The DETECT-A study was the largest liquid biopsy study in a general population with no history of the disease, instead of in individuals with a previous cancer history or at known high-risk. Over the course of the study, 96 women developed cancer; 26 were first detected by the new blood test; 24 were identified with standard screening methods; 46 were detected by development of symptoms or other methods. Together, the blood test plus standard-of-care testing had a combined sensitivity of 52.1 percent, double the rate of standard screening alone.
During the first year of follow-up, conventional screening found breast, lung, and colon cancers in 24 women whose ctDNA blood test was negative. For this reason, the Hopkins team views its test as “additive and complementary” to standard screening, according to study co-leader Nickolas Papadopoulos.

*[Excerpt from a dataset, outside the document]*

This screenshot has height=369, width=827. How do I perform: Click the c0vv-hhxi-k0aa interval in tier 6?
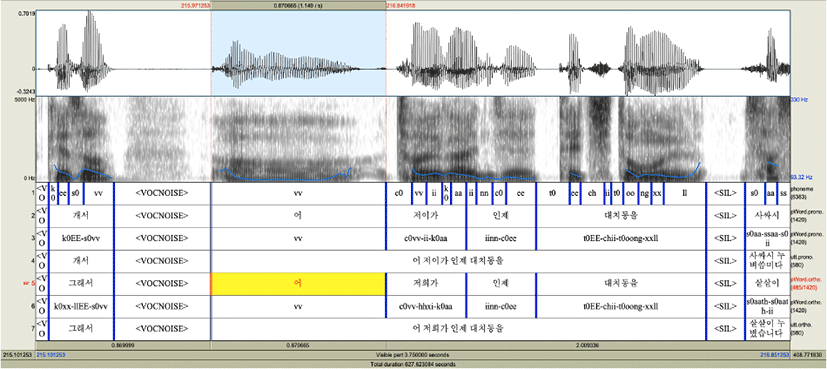coord(426,306)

However, 101 of the women who had a positive test and received follow-up imaging turned out not to have cancer; 22 of them underwent invasive tests such as an endoscopy.
Cancers were detected in ten different organs, including seven which do not have reliable screening protocols, including ovarian, kidney, lymphoma, appendix, uterine, thyroid, and cancers arising from an unknown primary site. Cancers initially detected by the blood test included cancers in 10 different organs: lymphomas (2), colorectal (2), appendix (1), uterine (2), thyroid (1), kidney (1), lung (9), breast (1), ovary (6) and unknown primary (1).
And, most of the cancers found by the blood test–17 of 26, or 65 percent —were detected at a localized or regional stage.
The study was a prospective interventional design. Neither study participants nor researchers were aware of the presence of cancer or cancer symptoms at the time of testing. The information learned from the study was provided to physicians to help design appropriate treatments.
The women in the DETECT-A Study were recruited from a larger population at Geisinger Health Systems with known high adherence to standard-of-care cancer screening tests, such as mammography and colonoscopy.
Of the 10,006 women initially enrolled between September 2017 and May 2019, 9,911 completed the study. Of the 95 people excluded from the study, 73 voluntarily withdrew, 12 were found to have a history of cancer and 10 did not complete the necessary clinical workup.
DETECT-A used a 2016 version of CancerSEEK blood test which probes for 16 genes and nine proteins associated with multiple types of cancer. In this study, if a woman’s test was positive for at least one of these markers, she was offered a second test. If that test appeared real, she was invited to undergo PET-CT imaging to confirm the diagnosis and receive appropriate treatment.
Blood testing followed by PET-CT imaging was 99.6% specific for cancer. The researchers also confirmed that the genetic mutations picked up by the blood test that led to a positive test were present in the cancer 100% of the time.
A secondary goal of the DETECT-A study was to show that blood testing could be integrated with conventional screening methods for detecting breast, colon and lung tumors. The researchers found that combined screening for these three cancers improved sensitivity from 47% to 71%.